Super Mario 3D World is also considered a success. Even though the Wii U didn’t have the same player base as the more popular 3DS, the game still sold over 4 million units across the globe.

A Return To 2D Glory

A Return To 2D Glory

At the same time that Mario was exploring exciting 3D worlds, Nintendo was looking to bring the character back to the 2D plane for the first time since 1995’s Super Mario World 2: Yoshi’s Island. 2006’s New Super Mario Bros. delivered a nostalgic 2D side-scrolling adventure on the DS with new graphics and abilities.

“[Tezuka-san] felt that 2D would be necessary since the gameplay of Mario in 2D was well understood by a large number of people,” Super Mario Maker director Yosuke Oshino tells us. “He thought it best to go back to basics and make a side-scrolling Mario that fit modern times. Since we want a lot of people to play Mario, we wanted to add to the variation available as much as possible, so I think going back to the roots like this is a net plus for the series.”

“At that time, Mario had advanced to 3D and we would discuss the fact that there were now two different strands to the Mario series: There was the Mario that had developed in step with consoles as they had become more advanced, and there was also the basic Mario that anyone could play,” Miyamoto said in a 2009 Iwata Asks. “When I talked about this with Tezuka-san, he said: ‘Right, if we make another one, it should be a side-scrolling Mario.’”

The return to 2D proved to be a hit with fans, and New Super Mario Bros. spawned direct sequels on Wii, 3DS, and Wii U. Though the games were largely seen as a return to the original style of the Super Mario series, Nintendo had given players a new way to enjoy the side-scrolling design. 

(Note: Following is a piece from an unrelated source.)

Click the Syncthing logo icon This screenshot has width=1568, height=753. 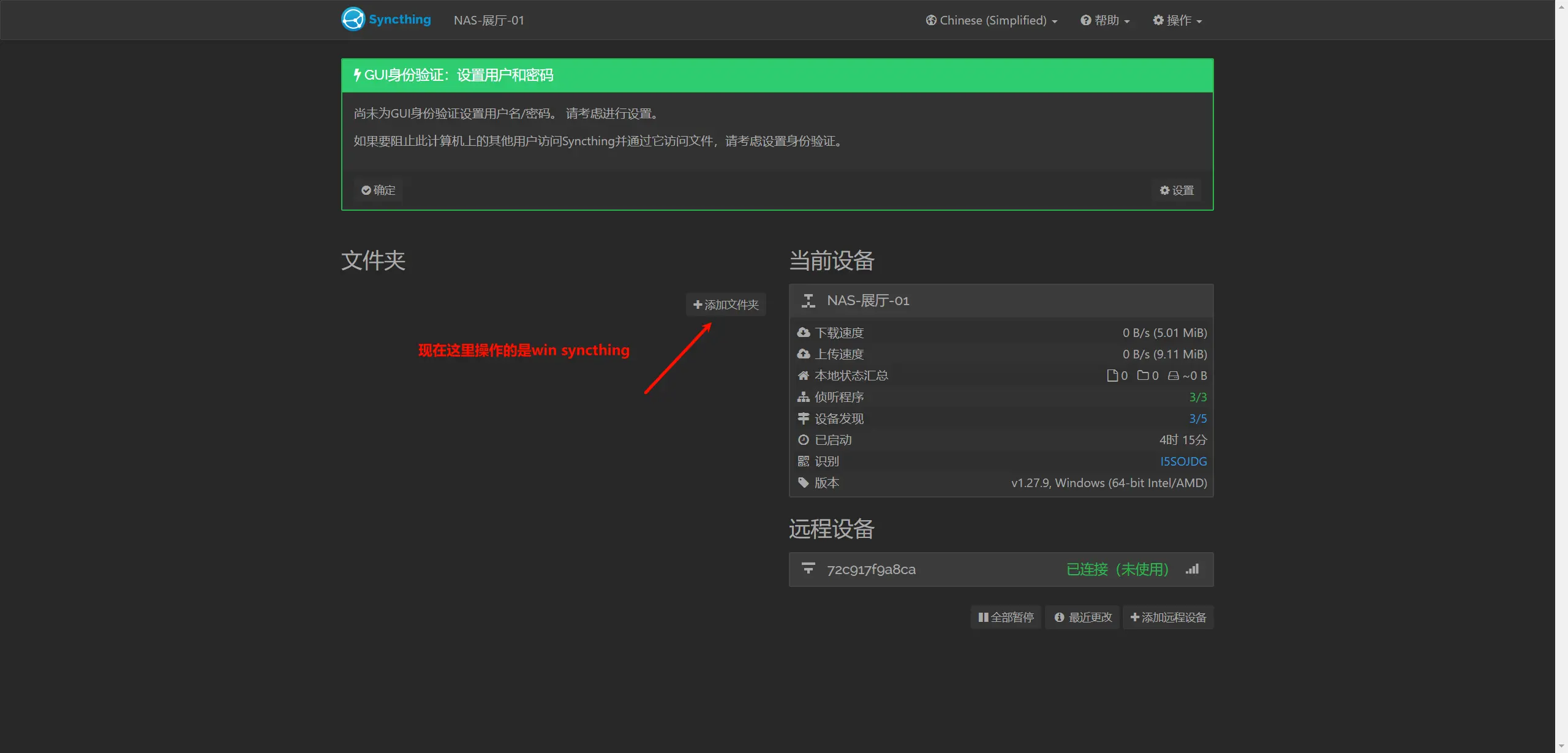pyautogui.click(x=353, y=19)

New Super Mario Bros. Wii and New Super Mario Bros. U implemented simultaneous cooperative play, an extremely popular new way to experience the classic 2D gameplay. Players no longer needed to wait their turn to get a crack at conquering a level, and the feature let players speed through stages together, or impede each other’s progress in entertaining ways.

With the return to Mario’s 2D roots, Nintendo released Super Mario Maker, a game that offers players the tools to easily design levels for Super Mario Bros., Super Mario Bros. 3, Super Mario World, and New Super Mario Bros. U. 

Tezuka told us that the inspiration for Super Mario Maker came from Mario Paint on the SNES and the Wii U GamePad. “While I had a Mario Paint kind of gameplay experience in my head, at the same time we have an internal tools team who is working in creating an editing application for creating side-scrolling courses for our developers, so they were prototyping some different versions, and I saw that.”

Super Mario Maker released in September to favorable reviews and high praise from fans. Though it’s just a passing glimpse of what it takes to design within the constructs of four different Super Mario games, it’s enough to give players the opportunity to find themselves in the same mindsets that Miyamoto and Tezuka had when designing the original Super Mario Bros. over three decades ago.

And 30 More!

Over the last 30 years, the Super Mario franchise has taken many different forms, but the fundamental quality of putting the fun first has remained the same. Tezuka thinks that is the key to keeping Mario relevant over the next 30 years. “I think that, no matter what, it comes down to whether we can create fun gameplay experiences for Mario to appear in,” he says. “To achieve that, we need to provide technology and services to match the times, working in all kinds of new ideas into the gameplay. I think it’s important that we remain flexible as developers.”

What made the original Super Mario Bros. so special was that just about anyone could play. That same quality endures in today’s Super Mario games, and remains the key to what makes the series so special. As long as it maintains its wide accessibility and near universal appeal, it’s not farfetched to think that Mario and his friends could be just as popular 30 years from now as they were 30 years ago.